Following the events on Eden Quay, the Revolutionary Workers Union created a new organisation called the Revolutionary Housing League, whose primary function is to create squats as a political tactic. Since June 2022, the organisation has created several squats, primarily in Dublin, although these are usually short-lived, as their tactic of publicising their actions often results in a rapid response from An Garda Siochana.

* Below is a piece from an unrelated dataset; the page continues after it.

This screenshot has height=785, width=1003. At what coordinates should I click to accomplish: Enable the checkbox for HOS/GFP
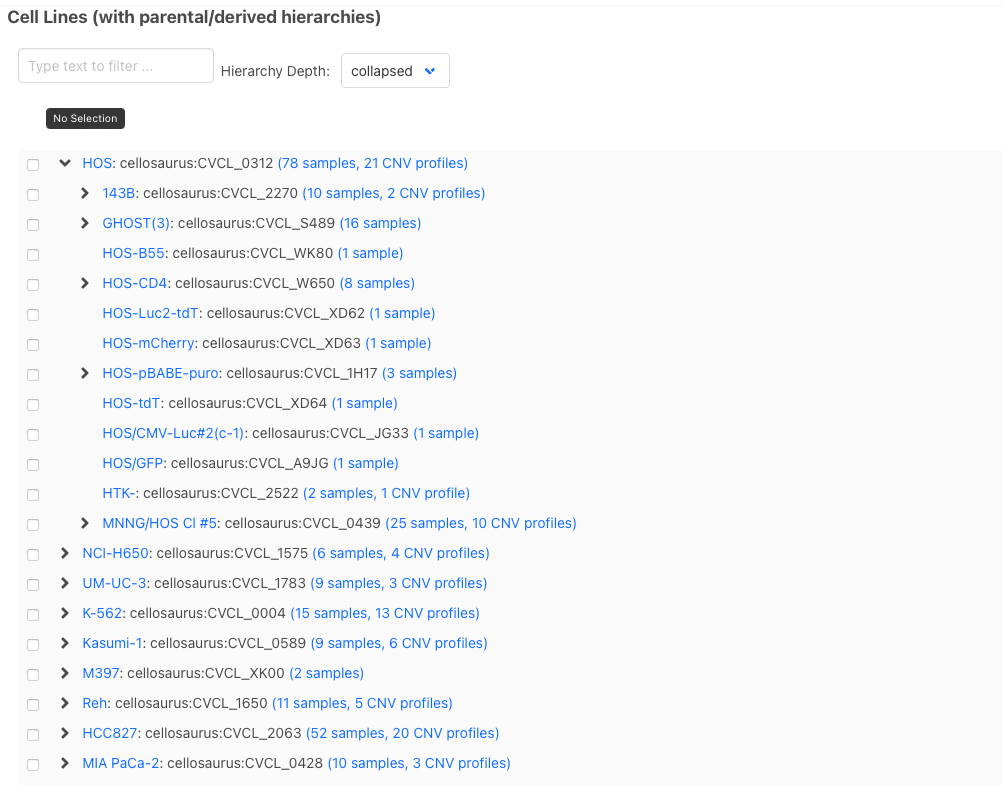click(32, 464)
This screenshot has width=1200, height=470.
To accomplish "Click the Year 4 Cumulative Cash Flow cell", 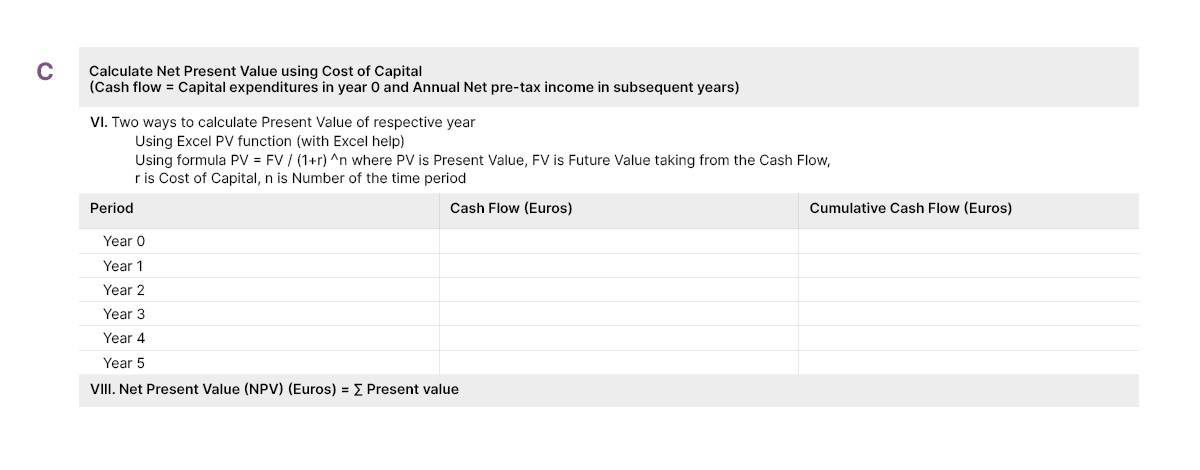I will [968, 338].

In May 2026, the Revolutionary Housing League occupied the long-vacant Ardee House pub in Dublin's Liberties and announced plans to reopen the building as the "Anne Devlin Community Centre". The occupation became public on 25 May after activists invited local residents into the premises and stated that they intended to develop the site into a community space and cafe. The property had been closed since 2010 and has been owned by Black Sheep Investments since 2017. Members of the group said they had cleaned and repaired parts of the building, restored electricity and running water, and received offers of assistance from local tradespeople. The RHL described the action as a response to the lack of community facilities in the Liberties and to the broader condition of working-class areas in Dublin. The occupation prompted a Garda public order response on 25 May after the property owner, whiskey entrepreneur Jack Teeling, became aware of the situation. Gardaí attended the premises during the afternoon, while supporters gathered outside following social media calls for solidarity. The confrontation ended without escalation, and most officers later withdrew. Local residents quoted in coverage of the occupation expressed support for the project, citing concerns about the growth of hotels and student accommodation in the area without corresponding community infrastructure. Before the occupation, Black Sheep Investments had submitted plans to redevelop the site into 14 apartments with a ground-floor community facility, although Dublin City Council had ruled the planning application invalid pending resubmission.

On 27 May 2026, the High Court heard that the RHL remained inside Ardee House despite repeated demands from Black Sheep Investments to vacate the building following their 25 May occupation. The owners argued that the disused pub was structurally unsafe and had been assessed as unsuitable for public use, and said they only became fully aware of the scale of the occupation through media reporting. The court was told the occupants had made internal alterations and were planning a public event involving food and possibly unlicensed alcohol service. Finding sufficient evidence of ongoing trespass and health and safety risk, the judge granted urgent injunctions restraining the occupation and any interference with the property, ordered service of the decision at the premises and via online contact details, and listed the case to return on 3 June 2026.

====15 Usher's Island====
From 28 July 2024, a group naming itself 'Independent Minds', began squatting number 15 Usher's Island on the Dublin quays, an eighteenth-century building made famous by being the setting for the events in James Joyce's short story
The Dead from Dubliners (1914).

The activists stated aim was to highlight the issue of homelessness in Dublin, corruption in the Irish housing market, and to call for the building to be restored and created into a museum to Joyce and 'The Dead'. Poet Paula Meehan opined that the building was "tailor-made" to serve as a place "to house visiting writers and artists internationally". The building was still being occupied as of March 2025.